Les campagnes de la Sécurité routière insistent de plus en plus sur la vulnérabilité des usagers en deux-roues motorisés à l’approche d’un feu orange. Trois facteurs aggravent le risque par rapport à une voiture :

  • La distance de freinage d’une moto s’allonge sur sol mouillé ou sur les bandes de peinture au sol, fréquentes aux carrefours
  • Un freinage d’urgence mal dosé peut provoquer un blocage de roue et une chute, surtout sur un scooter à petites roues
  • L’état de la chaussée aux abords des carrefours (gravillons, traces d’huile, plaques métalliques) réduit l’adhérence disponible

Anticiper le changement de feu reste la meilleure protection. Lever le regard vers le feu piéton associé donne souvent un indice : quand le décompte piéton approche de zéro, le feu véhicule passera bientôt à l’orange.

Vue subjective depuis une moto face à un feu de signalisation orange, représentant la décision du motard au moment du passage au feu orange

Adopter le feu orange comme signal d’anticipation en moto

Plutôt que de se demander si l’on peut passer, considérer le feu orange comme le début d’une zone de danger change la façon d’aborder chaque carrefour. Cette approche, recommandée par les experts en sécurité routière, pousse à réduire l’allure en amont plutôt qu’à décider dans l’urgence.

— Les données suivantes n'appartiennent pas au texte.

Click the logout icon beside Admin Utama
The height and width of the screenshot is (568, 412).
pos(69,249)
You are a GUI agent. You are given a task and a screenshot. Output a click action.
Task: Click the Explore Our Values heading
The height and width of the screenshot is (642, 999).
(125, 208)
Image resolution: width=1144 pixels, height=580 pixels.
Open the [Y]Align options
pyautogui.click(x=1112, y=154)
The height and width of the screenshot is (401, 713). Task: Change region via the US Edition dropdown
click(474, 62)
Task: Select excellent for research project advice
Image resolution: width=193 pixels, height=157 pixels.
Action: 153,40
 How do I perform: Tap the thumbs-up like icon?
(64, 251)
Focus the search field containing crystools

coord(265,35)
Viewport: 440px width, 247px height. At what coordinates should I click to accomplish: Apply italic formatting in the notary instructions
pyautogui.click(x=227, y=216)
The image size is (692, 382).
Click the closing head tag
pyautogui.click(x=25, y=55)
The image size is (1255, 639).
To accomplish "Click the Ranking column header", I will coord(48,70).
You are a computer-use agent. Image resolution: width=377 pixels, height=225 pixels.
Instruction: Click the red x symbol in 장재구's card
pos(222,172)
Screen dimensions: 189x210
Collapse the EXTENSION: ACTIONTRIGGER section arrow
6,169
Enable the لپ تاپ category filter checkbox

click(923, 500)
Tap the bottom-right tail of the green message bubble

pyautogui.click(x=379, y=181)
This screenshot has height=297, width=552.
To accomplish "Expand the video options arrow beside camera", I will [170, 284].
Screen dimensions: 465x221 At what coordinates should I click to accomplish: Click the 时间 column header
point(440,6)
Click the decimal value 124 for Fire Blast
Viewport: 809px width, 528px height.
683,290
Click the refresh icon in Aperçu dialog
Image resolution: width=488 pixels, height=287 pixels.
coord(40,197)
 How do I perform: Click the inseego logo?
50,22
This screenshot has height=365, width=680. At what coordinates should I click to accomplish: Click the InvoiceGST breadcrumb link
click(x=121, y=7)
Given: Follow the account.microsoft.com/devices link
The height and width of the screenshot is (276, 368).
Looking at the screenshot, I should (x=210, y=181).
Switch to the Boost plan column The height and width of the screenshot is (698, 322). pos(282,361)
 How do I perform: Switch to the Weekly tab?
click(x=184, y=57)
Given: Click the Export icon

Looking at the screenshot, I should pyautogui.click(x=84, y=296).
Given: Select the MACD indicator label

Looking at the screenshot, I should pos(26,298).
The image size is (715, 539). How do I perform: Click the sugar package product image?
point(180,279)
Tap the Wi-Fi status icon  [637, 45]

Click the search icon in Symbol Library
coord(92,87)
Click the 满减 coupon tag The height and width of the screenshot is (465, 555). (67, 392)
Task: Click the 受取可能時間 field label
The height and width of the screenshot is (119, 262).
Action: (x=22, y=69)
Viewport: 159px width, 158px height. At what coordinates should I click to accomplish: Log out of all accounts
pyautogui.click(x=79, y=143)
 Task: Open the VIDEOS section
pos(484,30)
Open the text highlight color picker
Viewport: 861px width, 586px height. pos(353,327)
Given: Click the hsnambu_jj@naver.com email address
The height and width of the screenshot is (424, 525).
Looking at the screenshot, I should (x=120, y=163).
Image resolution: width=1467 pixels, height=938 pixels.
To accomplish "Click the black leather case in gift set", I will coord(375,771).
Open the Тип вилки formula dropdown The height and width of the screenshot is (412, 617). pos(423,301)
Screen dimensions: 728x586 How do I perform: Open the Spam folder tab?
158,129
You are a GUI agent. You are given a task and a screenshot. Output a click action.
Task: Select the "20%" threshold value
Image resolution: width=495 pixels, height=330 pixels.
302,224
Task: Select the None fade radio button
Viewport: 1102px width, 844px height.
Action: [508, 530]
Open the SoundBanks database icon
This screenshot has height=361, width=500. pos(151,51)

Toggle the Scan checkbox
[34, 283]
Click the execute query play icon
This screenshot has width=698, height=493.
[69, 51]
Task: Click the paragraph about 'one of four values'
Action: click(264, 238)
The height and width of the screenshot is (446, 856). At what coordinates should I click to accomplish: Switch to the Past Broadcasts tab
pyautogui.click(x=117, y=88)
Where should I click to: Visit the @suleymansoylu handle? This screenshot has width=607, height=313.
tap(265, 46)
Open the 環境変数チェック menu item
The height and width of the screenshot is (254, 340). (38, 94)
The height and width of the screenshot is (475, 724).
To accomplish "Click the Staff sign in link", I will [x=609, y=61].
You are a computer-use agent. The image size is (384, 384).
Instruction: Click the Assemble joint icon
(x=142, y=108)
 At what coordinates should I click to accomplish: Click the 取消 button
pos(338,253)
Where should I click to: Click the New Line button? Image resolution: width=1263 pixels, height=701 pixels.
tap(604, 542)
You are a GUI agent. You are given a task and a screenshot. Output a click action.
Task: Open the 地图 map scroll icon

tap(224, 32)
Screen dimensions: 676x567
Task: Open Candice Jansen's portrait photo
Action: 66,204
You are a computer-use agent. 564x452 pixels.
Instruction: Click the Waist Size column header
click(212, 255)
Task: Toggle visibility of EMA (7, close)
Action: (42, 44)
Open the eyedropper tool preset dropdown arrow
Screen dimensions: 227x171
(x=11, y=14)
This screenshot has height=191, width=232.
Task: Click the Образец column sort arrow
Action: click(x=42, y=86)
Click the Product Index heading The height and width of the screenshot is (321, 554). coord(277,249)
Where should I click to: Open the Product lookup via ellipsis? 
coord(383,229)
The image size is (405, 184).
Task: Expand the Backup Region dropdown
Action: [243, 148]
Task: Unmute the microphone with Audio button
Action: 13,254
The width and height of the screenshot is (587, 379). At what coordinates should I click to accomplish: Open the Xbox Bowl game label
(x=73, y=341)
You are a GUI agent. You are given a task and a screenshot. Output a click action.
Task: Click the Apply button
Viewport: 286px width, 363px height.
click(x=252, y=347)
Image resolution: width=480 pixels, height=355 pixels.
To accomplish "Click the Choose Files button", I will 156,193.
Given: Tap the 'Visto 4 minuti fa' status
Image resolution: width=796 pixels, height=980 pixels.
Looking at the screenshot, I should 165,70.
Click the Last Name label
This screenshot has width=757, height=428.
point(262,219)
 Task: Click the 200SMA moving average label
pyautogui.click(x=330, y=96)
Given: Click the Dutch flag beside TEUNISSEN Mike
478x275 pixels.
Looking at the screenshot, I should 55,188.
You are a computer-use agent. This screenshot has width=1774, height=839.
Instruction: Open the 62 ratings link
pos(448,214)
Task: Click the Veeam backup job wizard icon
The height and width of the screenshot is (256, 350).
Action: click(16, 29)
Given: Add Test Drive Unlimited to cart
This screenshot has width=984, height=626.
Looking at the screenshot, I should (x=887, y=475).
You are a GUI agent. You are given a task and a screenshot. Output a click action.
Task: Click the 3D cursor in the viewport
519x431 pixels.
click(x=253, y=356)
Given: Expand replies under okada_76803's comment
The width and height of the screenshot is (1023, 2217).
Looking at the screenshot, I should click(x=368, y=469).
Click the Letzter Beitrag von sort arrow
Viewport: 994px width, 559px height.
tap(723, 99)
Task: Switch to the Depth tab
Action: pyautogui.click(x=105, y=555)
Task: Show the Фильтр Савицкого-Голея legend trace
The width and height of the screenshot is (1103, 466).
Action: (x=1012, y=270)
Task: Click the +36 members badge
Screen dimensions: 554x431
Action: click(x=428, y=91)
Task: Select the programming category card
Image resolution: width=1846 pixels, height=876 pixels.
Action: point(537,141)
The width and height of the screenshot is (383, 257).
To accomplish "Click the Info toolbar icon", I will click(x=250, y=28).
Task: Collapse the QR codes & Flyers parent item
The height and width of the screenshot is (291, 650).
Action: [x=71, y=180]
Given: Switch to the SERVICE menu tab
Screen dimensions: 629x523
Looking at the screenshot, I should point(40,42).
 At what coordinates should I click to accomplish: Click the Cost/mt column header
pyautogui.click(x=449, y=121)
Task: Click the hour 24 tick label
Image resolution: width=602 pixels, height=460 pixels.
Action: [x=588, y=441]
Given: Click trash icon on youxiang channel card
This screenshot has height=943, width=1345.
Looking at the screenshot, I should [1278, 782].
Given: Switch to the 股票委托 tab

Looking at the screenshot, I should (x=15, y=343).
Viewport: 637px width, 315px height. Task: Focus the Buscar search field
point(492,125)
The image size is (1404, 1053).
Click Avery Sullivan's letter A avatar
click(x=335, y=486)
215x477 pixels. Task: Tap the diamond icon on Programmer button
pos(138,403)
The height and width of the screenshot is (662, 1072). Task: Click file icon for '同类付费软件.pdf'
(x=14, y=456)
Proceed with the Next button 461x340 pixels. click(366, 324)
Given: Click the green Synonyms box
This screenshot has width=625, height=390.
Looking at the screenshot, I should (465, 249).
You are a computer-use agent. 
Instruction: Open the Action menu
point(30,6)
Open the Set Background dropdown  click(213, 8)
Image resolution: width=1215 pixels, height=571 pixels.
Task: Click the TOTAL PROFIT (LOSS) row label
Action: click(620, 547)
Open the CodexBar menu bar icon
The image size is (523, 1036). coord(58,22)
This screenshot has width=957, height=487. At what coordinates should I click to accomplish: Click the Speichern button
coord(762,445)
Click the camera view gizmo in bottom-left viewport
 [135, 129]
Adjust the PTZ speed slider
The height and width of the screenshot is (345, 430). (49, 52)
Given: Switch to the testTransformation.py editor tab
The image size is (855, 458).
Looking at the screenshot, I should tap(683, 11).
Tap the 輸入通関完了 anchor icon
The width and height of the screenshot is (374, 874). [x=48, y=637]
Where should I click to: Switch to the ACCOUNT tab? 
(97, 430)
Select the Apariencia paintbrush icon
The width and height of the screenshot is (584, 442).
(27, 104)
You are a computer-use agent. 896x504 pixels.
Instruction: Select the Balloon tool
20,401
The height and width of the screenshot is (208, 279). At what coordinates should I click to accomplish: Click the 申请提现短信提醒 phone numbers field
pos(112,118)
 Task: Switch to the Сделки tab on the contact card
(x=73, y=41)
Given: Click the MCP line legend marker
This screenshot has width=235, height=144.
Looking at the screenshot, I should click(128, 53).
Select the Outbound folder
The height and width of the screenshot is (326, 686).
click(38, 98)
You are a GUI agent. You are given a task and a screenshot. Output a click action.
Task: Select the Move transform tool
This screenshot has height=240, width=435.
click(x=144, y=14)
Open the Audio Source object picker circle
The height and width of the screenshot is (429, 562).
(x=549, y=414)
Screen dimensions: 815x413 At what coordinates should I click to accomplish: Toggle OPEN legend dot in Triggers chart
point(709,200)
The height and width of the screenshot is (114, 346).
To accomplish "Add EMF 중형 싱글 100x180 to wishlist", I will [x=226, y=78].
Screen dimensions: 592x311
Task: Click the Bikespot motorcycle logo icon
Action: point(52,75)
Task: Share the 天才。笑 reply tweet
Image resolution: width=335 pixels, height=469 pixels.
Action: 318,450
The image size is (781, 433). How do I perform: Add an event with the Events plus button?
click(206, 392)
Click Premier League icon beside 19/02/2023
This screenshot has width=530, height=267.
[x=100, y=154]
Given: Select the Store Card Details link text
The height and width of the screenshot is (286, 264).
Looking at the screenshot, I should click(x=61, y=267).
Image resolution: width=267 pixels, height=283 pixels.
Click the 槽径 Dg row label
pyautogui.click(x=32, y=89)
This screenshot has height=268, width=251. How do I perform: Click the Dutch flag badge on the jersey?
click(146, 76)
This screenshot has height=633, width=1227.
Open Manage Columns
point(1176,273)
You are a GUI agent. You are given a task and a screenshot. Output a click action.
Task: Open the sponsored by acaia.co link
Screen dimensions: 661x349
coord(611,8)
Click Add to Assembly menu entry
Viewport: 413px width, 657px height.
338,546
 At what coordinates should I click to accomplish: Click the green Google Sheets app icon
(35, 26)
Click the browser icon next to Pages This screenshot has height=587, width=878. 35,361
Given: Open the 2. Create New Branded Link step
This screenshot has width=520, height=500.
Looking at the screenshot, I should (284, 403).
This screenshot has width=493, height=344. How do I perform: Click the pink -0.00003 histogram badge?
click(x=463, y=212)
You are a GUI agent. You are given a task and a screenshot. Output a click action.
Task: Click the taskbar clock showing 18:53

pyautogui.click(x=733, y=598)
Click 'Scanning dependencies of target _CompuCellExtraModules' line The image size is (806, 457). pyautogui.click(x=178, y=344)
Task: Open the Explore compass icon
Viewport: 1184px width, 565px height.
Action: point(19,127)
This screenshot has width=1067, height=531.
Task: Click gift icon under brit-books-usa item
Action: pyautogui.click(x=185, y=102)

Concrètement, un motard qui roule à allure modérée en approche de feu a presque toujours le temps de freiner progressivement. Le problème ne se pose vraiment que lorsqu’on arrive vite, ce qui ramène à la question de la vitesse d’approche des intersections.

Le feu orange n’est pas un feu « à moitié autorisé ». Sur un deux-roues, le freiner trop tard coûte plus cher qu’en voiture, que ce soit en termes de points, d’assurance ou de sécurité physique. Adapter sa vitesse avant le carrefour supprime le dilemme à la racine.